━━━━━ EXTRACT ━━━━━

Installing a temperature switch to the outside of a brush DC motor, to avoid overheat damage, any input?

jimtmcdaniels

10 µW
Joined
Jul 5, 2023
Messages
6
Location
Colorado
Hi,
I'm looking for any input, advice, knowledge, experience on this subject:

This is for my E300 Razor Scooter, which I have modified the controller shunt to allow more current and plan on over volting soon as well.
I'm planning on installing a $2. high temperature cut off resetting switch, like those sold on Aliexpress in various set temperatures and both normal open and normally closed styles, to the outside of my OEM brushed 24v 250w DC motor, to avoid overheat damage.
Kind of like that famous Electric cars suspenseful pursuit scene from the classic1971 Sci Fi movie "THX 1138". Where they have to wait for the motors to cool off or something, to get going again.
So that if and when I'm pushing my motor too hard for too long, up hills etc., the controller will shut off the motor before any damage.
I just wait 15 minutes or more for a proper cool down and start riding my scooter again, no harm done is the plan.
I see I should be able to wire a normally open temperature switch to the controller's brake lever circuit which is also normally open, but closes and cuts off the motor when the rear brake lever is applied.
I suppose super glue might be the best simple thing to use to attach the switch to the motor body. Super glue should be able to take the heat and also conduct the heat to the switch.

WHAT I SEE THUS FAR:

These Razor brushed DC motors, as well as all the various watts sizes and voltages sold online, don't have Any high temp thermal cut-off-protection build into them. In spite of the fact that high priced E-bike and E-Scooters do have cut off protection and many of our home electric appliance motors do as well, such as our vacuum cleaners, clothes washers, etc.
Surprisingly, I haven't see Anyone in a forum installing an after market high temp thermal cut off to these motors. But I have seen on YouTube, people over heating and permanently damaging/killing these DC brushed motors when over current/over volting.
These lower watts motors are much cheaper and much lighter and can take a beating, a real sweet spot. And fitting a much larger watt motor can be impossible in the OEM motor's location.
None of these brushed DC motor companies seem to list the high temperature limit of their motors which depends on the materials they use. I've tried to ask these motor companies but haven't gotten a reply.
From what I've found online concerning DC motors in general, the heat is mostly generated in the electrical energized spinning Armature.
An estimate to be that the stator's maximum temperature which it can reach/be exposed to for short periods of time without the risk of permanent damage, might be around 266 F (130 C), before the Armature's winding's insulation begins to melt off. When this occurs, the outside metal case temperature of the motor, where the heat dissipates from, will be less, say approx. 176 F (80 C).
I suppose a 149 F (65 C) high temperature switch might be about the right temp to stop the motor for a cool down. No might have to go lower in temp...hmm.
Currently I stop my scooter rides occasionally to check the motor's outside temperature with my hand from time to time, especially after steep hills.
I've read online that the typical human can tolerate briefly touching something that’s about 60 to 65 C (140 to 150 F).
If I can't touch the motor without releasing to the count of 4 seconds, then I'll take a 15 minute brake for it to cool down.

WHAT AM I MISSING, ANYTHING?
Has anyone tried installing a high temp cut off switch?
Anyone know what temperature the motor's outside case might reach before motor damage?
Any suggestions, comments, criticism, etc?!

Thank you for your time & help!

━━━━━

WHAT YOU NEED TO DO:
1. From the forum post about the scooter motor, write out the passage starting at "I just wait" and ending at "to the switch.".
2. In the forum post about the scooter motor, how long does the writer plan to wait for the motor to cool down once the switch cuts it off?
3. Sum up the forum post about the scooter motor in two sentences.

━━━━━ INFORMATION SUPPLIED ━━━━━

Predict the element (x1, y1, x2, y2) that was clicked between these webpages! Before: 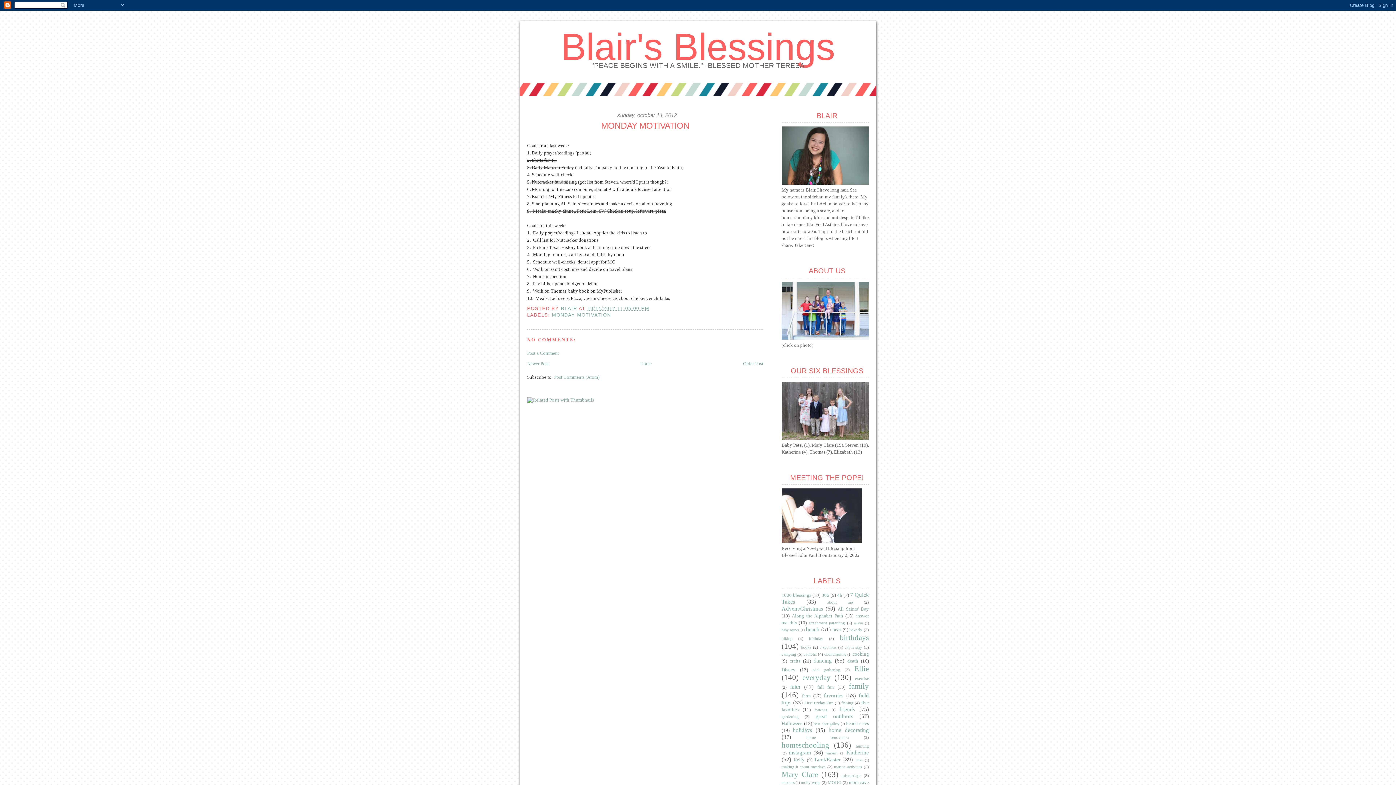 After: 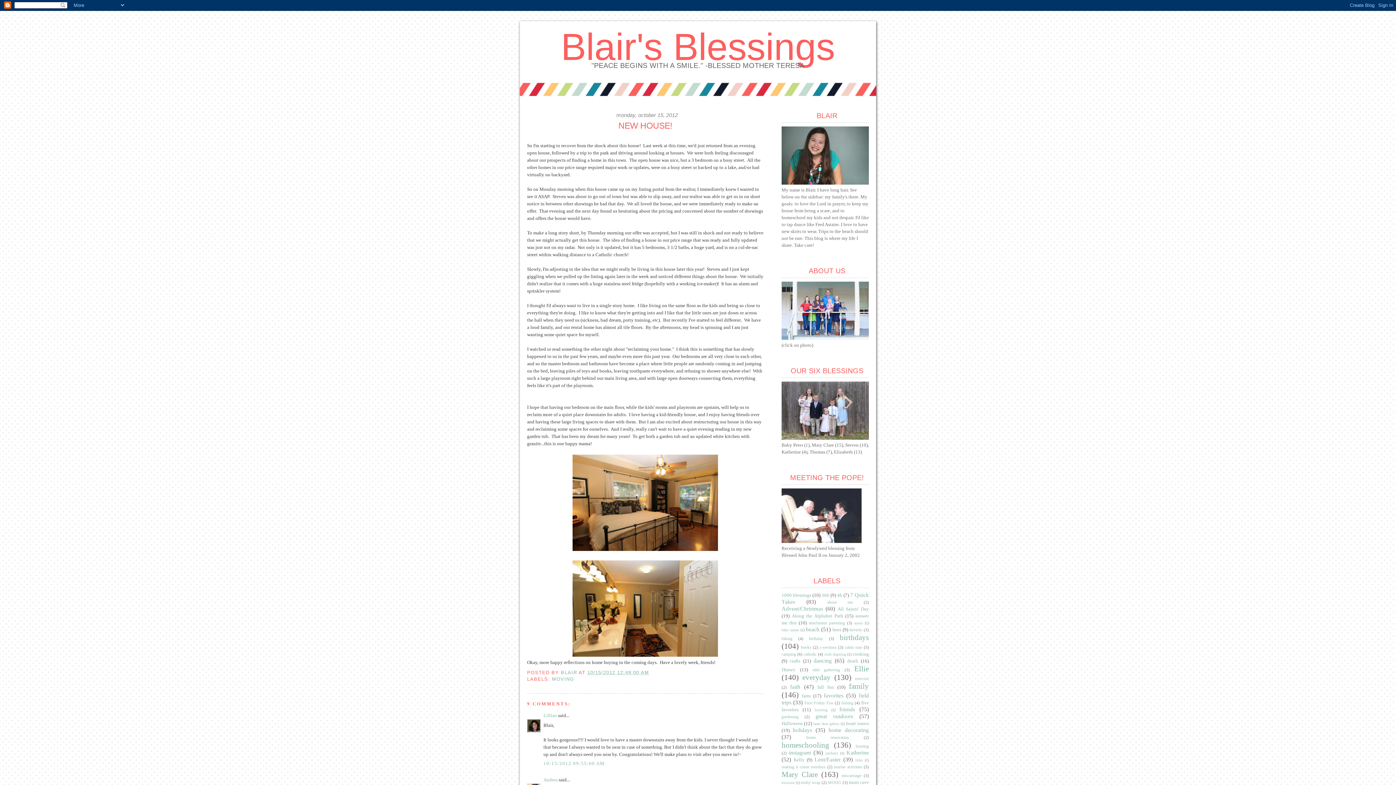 Action: bbox: (527, 360, 549, 366) label: Newer Post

━━━━━

FINAL ANSWERS:
1.
I just wait 15 minutes or more for a proper cool down and start riding my scooter again, no harm done is the plan.
I see I should be able to wire a normally open temperature switch to the controller's brake lever circuit which is also normally open, but closes and cuts off the motor when the rear brake lever is applied.
I suppose super glue might be the best simple thing to use to attach the switch to the motor body. Super glue should be able to take the heat and also conduct the heat to the switch.

2. 15 minutes or more.

3. The writer plans to attach a cheap, self-resetting high-temperature cutoff switch to the outside of the brushed 24v 250w DC motor on a modified E300 Razor Scooter and wire it into the brake lever circuit, so the controller shuts the motor off before overheating causes damage. Noting that these motors have no built-in thermal protection and that their makers don't list temperature limits, the writer guesses a 149 F (65 C) switch might be about right and asks others for experience, suggestions, and criticism.